The Weekly Croissant: The Wound Has No Direction
Songs to help us process / The Tenderloin / Gratitude Journaling
Hey Beautiful Croissants!
I’m writing from the merch table in Mariposa, California, hustling to get this croissant all tied up with a bow in the midst of a somewhat unpredictable schedule. This week has been intense, as the middle of a long tour often is. Not the energetic start, not the celebratory end, but the part of the road where you forget that anything exists outside of the repetitive routine of the days.
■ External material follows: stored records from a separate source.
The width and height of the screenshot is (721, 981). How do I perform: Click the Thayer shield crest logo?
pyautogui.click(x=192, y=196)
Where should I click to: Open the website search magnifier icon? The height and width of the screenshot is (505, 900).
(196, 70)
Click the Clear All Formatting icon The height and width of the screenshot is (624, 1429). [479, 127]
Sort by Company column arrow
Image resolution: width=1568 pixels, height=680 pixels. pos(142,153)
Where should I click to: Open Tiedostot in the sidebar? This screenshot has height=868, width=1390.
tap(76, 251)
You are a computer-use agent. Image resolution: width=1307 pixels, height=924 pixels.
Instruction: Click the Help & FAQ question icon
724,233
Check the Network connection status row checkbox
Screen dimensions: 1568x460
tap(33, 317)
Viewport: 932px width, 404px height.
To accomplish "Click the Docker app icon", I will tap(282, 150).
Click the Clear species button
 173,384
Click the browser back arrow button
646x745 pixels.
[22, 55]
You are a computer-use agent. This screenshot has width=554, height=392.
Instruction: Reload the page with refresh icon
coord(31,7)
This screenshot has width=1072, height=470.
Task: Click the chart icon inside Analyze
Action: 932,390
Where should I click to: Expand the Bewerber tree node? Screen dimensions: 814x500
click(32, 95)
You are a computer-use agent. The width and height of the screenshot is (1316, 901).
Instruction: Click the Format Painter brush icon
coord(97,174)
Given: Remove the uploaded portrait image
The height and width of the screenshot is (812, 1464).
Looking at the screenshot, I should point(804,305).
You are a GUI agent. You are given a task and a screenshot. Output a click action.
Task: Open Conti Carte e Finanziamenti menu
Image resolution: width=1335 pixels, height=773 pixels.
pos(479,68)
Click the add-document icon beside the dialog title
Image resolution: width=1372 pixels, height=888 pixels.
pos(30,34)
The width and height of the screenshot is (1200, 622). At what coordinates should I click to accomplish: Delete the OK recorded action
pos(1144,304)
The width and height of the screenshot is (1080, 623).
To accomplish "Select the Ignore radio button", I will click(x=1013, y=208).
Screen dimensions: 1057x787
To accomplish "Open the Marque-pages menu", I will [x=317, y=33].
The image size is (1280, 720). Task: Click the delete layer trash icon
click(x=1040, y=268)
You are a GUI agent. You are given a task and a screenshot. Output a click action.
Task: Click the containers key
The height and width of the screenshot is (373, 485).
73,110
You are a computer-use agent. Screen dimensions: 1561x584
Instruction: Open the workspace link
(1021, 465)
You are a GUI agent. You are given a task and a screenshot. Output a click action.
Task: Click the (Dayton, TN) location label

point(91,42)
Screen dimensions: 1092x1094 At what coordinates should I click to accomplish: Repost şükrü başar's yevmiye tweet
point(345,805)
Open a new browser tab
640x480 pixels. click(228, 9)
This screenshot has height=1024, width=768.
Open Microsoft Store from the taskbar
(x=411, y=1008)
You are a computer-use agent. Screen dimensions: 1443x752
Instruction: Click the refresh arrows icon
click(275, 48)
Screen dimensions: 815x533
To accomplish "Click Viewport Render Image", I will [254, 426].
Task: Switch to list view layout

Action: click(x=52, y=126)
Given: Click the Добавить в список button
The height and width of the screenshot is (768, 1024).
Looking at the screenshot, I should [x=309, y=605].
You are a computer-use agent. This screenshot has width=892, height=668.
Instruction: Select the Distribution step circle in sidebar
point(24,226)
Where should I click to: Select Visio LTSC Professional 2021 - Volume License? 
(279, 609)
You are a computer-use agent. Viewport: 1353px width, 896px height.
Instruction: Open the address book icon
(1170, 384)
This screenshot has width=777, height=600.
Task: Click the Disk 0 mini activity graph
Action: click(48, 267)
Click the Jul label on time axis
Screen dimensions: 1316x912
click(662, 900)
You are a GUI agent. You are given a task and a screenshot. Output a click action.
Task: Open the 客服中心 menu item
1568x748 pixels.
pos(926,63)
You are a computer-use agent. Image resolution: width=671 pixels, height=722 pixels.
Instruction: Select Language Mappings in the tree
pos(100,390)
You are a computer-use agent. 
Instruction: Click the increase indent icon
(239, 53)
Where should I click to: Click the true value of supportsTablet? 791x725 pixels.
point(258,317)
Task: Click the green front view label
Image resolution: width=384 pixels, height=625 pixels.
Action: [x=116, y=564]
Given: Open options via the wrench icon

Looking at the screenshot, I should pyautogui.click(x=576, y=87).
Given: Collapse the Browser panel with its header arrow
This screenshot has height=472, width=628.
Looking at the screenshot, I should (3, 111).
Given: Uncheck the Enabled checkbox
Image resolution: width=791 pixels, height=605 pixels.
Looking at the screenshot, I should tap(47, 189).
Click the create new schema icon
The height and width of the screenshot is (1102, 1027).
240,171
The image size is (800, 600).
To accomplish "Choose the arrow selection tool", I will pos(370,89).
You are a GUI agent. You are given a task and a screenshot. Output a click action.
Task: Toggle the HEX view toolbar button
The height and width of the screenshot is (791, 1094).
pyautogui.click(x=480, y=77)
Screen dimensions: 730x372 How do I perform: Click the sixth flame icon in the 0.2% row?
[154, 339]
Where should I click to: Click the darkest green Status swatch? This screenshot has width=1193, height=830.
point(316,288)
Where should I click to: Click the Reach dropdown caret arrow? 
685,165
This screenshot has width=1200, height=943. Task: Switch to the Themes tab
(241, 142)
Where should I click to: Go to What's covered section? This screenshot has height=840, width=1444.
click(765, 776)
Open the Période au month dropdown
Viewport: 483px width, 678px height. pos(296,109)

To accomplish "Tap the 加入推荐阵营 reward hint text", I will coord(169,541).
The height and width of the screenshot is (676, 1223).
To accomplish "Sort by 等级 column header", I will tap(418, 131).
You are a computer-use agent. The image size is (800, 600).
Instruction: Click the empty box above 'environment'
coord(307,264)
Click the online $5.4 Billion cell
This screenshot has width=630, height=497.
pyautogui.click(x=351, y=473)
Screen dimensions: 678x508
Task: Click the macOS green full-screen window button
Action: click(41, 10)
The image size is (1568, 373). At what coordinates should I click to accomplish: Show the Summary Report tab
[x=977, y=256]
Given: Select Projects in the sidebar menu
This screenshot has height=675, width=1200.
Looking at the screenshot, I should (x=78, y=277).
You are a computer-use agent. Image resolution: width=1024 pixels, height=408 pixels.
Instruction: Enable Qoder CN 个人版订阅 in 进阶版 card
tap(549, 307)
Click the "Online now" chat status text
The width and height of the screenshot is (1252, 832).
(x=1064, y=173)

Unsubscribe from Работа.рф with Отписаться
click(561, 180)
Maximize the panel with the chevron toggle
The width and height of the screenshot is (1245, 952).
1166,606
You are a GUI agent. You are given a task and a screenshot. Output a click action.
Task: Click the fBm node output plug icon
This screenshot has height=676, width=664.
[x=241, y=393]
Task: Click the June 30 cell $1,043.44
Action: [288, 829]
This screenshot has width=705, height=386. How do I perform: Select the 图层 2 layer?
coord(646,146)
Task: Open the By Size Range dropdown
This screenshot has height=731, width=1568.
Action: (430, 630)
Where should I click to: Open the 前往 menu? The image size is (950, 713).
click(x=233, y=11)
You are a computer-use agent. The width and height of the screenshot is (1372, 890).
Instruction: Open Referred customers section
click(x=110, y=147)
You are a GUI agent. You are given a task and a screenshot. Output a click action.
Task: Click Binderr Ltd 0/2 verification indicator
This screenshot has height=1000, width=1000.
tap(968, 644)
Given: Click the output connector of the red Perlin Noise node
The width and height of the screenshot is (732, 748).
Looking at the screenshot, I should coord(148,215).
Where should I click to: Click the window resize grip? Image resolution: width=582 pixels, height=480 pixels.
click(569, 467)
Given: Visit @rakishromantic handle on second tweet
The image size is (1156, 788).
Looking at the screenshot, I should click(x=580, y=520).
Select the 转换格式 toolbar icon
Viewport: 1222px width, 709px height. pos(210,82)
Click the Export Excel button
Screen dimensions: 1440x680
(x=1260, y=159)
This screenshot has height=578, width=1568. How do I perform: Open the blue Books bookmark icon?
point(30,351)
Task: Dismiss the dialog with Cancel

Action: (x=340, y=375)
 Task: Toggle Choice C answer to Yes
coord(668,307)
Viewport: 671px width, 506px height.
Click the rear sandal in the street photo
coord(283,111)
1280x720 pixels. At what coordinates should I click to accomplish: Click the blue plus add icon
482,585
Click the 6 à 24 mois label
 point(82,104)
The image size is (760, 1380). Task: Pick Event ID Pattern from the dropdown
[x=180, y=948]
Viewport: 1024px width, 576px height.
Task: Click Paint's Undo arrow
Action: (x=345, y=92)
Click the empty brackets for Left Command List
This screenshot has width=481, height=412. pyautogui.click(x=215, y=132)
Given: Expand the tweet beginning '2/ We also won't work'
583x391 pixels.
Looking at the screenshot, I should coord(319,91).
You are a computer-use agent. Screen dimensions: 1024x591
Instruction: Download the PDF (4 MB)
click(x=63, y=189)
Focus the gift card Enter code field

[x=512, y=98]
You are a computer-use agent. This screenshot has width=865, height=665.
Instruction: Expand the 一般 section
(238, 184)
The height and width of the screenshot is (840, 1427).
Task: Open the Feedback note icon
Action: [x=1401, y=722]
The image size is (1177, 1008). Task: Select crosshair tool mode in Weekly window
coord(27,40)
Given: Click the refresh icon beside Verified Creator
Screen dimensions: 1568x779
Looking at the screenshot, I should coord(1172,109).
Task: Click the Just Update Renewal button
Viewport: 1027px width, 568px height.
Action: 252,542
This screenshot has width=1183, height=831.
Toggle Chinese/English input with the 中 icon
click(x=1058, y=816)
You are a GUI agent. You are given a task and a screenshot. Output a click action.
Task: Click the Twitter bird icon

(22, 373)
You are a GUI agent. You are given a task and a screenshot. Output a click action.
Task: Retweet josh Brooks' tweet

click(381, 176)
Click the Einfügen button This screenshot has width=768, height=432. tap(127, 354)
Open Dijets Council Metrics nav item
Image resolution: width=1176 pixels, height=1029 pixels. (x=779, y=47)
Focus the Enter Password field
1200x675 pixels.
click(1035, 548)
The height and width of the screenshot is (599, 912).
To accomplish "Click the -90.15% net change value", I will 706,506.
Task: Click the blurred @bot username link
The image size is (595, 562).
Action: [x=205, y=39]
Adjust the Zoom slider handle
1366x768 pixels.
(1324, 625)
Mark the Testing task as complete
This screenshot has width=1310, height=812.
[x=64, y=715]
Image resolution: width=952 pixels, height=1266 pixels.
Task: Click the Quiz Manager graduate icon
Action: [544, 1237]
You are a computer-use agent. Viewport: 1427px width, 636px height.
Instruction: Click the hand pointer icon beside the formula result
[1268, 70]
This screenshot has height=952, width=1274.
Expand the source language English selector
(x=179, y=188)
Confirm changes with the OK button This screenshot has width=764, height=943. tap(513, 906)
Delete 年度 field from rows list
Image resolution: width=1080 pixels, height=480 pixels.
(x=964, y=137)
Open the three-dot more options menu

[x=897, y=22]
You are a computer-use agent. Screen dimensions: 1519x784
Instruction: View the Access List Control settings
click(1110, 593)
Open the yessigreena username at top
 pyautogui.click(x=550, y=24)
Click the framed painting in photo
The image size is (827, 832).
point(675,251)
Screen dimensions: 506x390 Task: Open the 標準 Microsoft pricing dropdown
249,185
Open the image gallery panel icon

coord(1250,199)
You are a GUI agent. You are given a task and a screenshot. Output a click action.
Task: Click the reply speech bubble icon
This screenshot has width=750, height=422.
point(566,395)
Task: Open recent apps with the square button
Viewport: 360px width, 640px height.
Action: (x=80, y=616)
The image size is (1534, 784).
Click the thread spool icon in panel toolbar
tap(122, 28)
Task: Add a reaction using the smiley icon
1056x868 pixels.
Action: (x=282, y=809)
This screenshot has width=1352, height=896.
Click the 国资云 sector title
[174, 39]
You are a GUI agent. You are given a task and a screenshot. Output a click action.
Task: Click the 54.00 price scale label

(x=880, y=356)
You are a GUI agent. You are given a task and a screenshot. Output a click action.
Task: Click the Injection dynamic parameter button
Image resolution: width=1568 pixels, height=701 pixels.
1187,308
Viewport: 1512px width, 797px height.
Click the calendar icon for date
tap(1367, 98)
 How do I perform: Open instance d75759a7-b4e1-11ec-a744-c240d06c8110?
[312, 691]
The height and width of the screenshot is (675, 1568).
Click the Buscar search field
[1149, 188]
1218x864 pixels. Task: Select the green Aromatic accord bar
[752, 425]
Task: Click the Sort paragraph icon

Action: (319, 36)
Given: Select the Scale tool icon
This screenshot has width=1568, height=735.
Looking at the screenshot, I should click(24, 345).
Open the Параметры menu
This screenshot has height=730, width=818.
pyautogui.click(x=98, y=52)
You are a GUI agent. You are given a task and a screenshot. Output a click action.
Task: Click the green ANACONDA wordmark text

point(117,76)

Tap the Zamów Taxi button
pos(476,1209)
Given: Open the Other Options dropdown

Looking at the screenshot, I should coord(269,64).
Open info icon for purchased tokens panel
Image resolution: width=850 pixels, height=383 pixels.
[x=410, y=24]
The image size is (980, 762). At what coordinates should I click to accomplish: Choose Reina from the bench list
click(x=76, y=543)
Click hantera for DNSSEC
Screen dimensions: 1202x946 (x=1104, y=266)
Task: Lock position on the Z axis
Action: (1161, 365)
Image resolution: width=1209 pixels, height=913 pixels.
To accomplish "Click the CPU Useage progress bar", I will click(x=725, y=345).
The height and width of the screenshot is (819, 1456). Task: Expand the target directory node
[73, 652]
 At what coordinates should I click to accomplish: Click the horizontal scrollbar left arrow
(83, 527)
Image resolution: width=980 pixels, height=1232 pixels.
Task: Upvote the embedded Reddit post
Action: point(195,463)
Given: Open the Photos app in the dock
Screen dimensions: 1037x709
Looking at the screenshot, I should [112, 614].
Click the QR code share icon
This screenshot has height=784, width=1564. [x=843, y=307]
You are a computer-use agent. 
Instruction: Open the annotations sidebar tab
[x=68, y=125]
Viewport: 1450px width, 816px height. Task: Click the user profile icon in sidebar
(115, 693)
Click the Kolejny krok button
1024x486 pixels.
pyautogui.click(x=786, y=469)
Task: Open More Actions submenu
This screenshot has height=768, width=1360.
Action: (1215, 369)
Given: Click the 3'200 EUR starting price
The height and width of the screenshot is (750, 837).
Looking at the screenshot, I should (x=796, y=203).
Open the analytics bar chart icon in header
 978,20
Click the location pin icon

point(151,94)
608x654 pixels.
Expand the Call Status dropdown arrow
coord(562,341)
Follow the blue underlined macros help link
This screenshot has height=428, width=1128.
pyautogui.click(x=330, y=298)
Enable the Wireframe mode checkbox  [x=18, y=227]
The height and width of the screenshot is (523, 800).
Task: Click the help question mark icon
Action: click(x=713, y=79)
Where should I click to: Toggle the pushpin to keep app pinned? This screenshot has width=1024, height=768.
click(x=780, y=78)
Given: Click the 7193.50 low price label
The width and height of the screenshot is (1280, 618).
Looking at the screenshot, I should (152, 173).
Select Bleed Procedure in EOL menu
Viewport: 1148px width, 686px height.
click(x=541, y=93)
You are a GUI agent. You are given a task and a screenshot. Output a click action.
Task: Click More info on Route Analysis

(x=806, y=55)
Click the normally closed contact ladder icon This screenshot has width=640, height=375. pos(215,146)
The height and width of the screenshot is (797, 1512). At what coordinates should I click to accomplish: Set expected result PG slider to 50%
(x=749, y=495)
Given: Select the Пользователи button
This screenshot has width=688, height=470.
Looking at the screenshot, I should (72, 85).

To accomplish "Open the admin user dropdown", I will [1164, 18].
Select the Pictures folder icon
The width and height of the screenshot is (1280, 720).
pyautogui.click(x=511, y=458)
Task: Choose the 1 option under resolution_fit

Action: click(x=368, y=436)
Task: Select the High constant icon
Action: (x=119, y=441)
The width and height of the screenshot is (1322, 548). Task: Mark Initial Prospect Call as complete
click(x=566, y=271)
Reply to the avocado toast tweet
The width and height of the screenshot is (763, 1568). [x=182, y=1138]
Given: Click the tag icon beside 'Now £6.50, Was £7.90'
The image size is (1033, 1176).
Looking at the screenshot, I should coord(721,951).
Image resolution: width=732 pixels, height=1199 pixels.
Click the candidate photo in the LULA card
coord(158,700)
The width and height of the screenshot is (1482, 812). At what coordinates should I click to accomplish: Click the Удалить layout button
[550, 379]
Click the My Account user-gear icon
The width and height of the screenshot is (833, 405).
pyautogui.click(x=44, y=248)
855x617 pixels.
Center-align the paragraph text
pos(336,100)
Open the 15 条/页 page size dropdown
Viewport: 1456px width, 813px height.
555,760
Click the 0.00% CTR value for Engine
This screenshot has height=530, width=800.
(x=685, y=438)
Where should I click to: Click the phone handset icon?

Although I’m blaming the travel, I think my somewhat heavy mood today has been mostly related to the news from Israel and Gaza. I keep returning to a song written by the queen Adrianne Lenker (of Big Thief fame), which has been helping me make sense of my thoughts (though I don’t think there’s any sense to be made of the horrific situation).
Forgotten eyes are the ones which we lose Forgotten hands are the ones which we choose To let go of, but it is no less a bruise On the collective arm keeping us high and gone Forgotten dance is the one left at birth Forgotten plants in the fossils of earth And they've long passed but they are no less the dirt Of the common soil keeping us dry and warm The wound has no direction Everybody needs a home and deserves protection, hmm-mm Hollow-eyed on Eddie street no sirens to hear Just trash and soiled needles clawing the veneer And no crying but it is no less a tear On the common cheek with which we smile Hollow-eyed on Eddie' is it they or is it I? Is it me who is more hollow as I'm quickly passing by? And the poison is killing them' but then so am I As I turn away The wound has no direction Everybody needs a home and deserves protection, hmm-mm Forgotten tongue is the language of love Forgotten tongue is the language of love Forgotten tongue is the language of love Forgotten tongue
My favorite version of this song is from “Live at the Bunker Studio”
The second verse of this song has also been hitting me hard this week as I spent a couple of days in the Tenderloin neighborhood of San Francisco. We walked calmly past bodies splayed out on the street, passed out from drugs and who knows what mental demons, wondering if these folks were possibly dead and if we should do something to help? In the end, we didn’t do anything except share some leftover food when it was asked for.
There’s not many places were the display of haves and have-nots is so vivid as in San Francisco. Truly, the wound has no direction. Hurt inflicted on any one human hurts us all in the end. I wish we could all learn that lesson already.
While driving from Nevada to California, George and I listened to “Science vs. Self-Care” in which the wonderfully abrasive Aussie host, Wendy Zukerman, investigates gratitude journaling, and whether it truly helps us feel better. Much to her frustration (she’s as much of a skeptic as I am), the science shows that gratitude journaling DOES indeed make us feel a bit better. And I have lots to be grateful for at the moment! So here I go:
GRATUTUDE JOURNAL from this week on tour:
This beautiful dog was outside of the venue in the Bay Area, it was like having a visit from my own dog Hartford!
Found these boots at the Buffalo Exchange in SF - arguably the best Buffalo Exchange in the country (I’ve researched quite a few!)
I got to have these delicious potato pancakes at David’s Delicatessen in The Tenderloin, a diner which has maintained the same interior design since the 50s — I can now see there is a hair on my plate and I don’t think it was mine and I DON’T CARE IT WAS DELICIOUS
I am so grateful for the lovely people I am spending these weeks with! The incredibly genuine Willie, TM extraordinaire Marshall, and George (who was able to join me for a week of this run, driving and standing around not even playing, bless his heart)
I hope you all are having a great week, and able to find some art hoe material to help you process the harder shit in this world!
-Rachel
Really appreciate this post. Thank you .
Cheers to sweet blond dogs, wonderful boot finds and (perhaps best) the best hair on your plate. Sorry I missed you in Folsom last week, emergency trip up north to help care for another sweet blind dog.